- Texte fourni
▼

Le problème, c’est quand la fiction s’emmêle et que se profile dans son ombre un certain « discours ». Nos skateurs décident effectivement d’aller à Beverly Hills pour s’adonner à leur loisir préféré (c’est là où se trouve le fameux escalier). Avant de se faire appréhender par un flic (scène très drôle et plutôt bien vue où sans insister, Clark montre le lot des humiliations quotidiennes que doivent subir ces jeunes que leurs origines stigmatisent de toute manière), ils ont fait la connaissance de deux petites bourgeoises blanches qui les invitent dans la propriété luxueuse (c’est peu dire !) d’une des deux.

Outre le caractère hautement improbable de telles invitations qui se poursuit par un moment encore moins crédible où nos lascars s’invitent dans une soirée mondaine huppée sans être le moins du monde interpellé ; on sent surtout la volonté du cinéaste de souligner les différences de classes, de montrer que chacun vit dans son ghetto (même les poulettes richardes étouffent dans leur milieu). Le discours n’est évidemment pas faux mais il est amené par des moyens totalement artificiels et par des rebondissements ratés dans leurs outrances (un épigone de l’ordure Charlton Heston qui tire à vue sur les gamins, des morts accidentelles…)

▲

- Tâches à réaliser
A: Recopiez, dans le texte fourni, le passage qui s'ouvre sur les mots contenant « Le problème, c’est » et se clôt sur « d’une des deux. ».
B: Répondez à ces questions sur le texte fourni :
(i) Dans quelle ville les skateurs décident-ils d'aller pratiquer leur loisir préféré ?
(ii) Qui appréhende les skateurs ?
(iii) De quel acteur est l'épigone qui tire à vue sur les gamins ?

- Matériel fourni

▼

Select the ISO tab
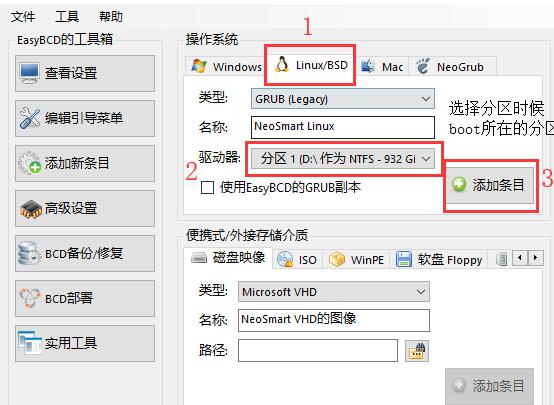Image resolution: width=554 pixels, height=405 pixels. (x=297, y=260)
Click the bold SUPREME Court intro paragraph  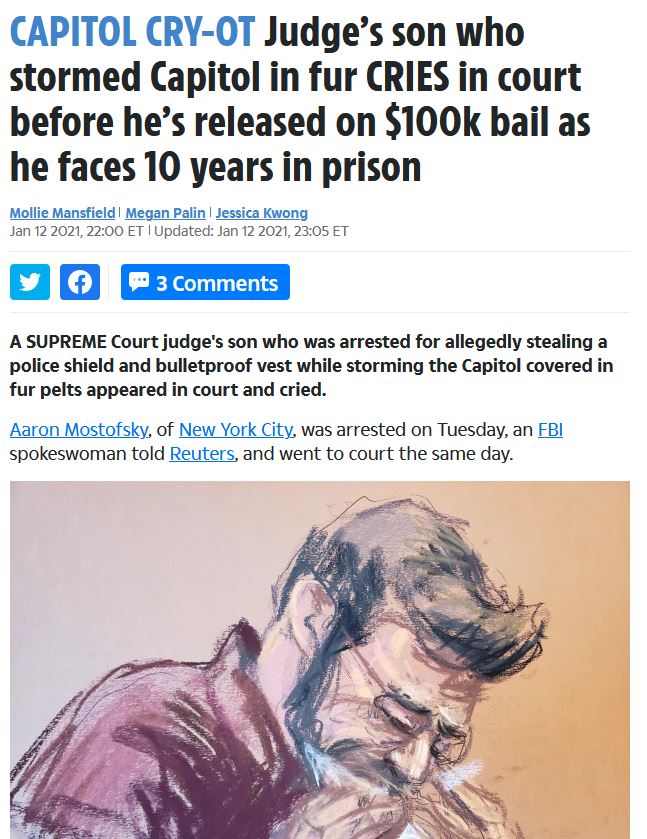tap(311, 365)
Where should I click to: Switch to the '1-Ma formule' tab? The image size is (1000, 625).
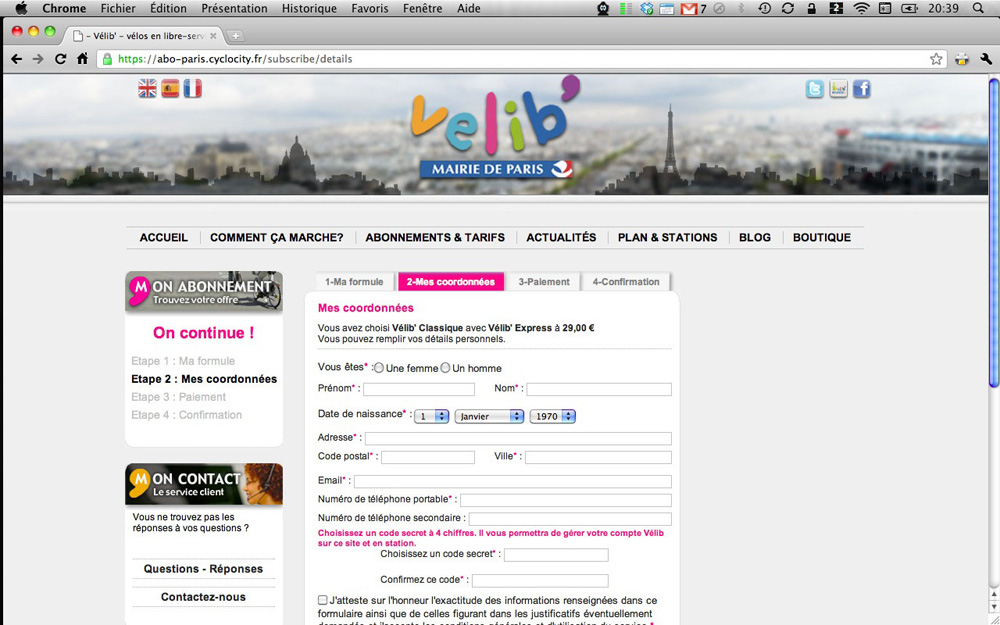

▲

- Réponses complètes
A:
Le problème, c’est quand la fiction s’emmêle et que se profile dans son ombre un certain « discours ». Nos skateurs décident effectivement d’aller à Beverly Hills pour s’adonner à leur loisir préféré (c’est là où se trouve le fameux escalier). Avant de se faire appréhender par un flic (scène très drôle et plutôt bien vue où sans insister, Clark montre le lot des humiliations quotidiennes que doivent subir ces jeunes que leurs origines stigmatisent de toute manière), ils ont fait la connaissance de deux petites bourgeoises blanches qui les invitent dans la propriété luxueuse (c’est peu dire !) d’une des deux.

B:
(i) Beverly Hills.
(ii) Un flic.
(iii) Charlton Heston.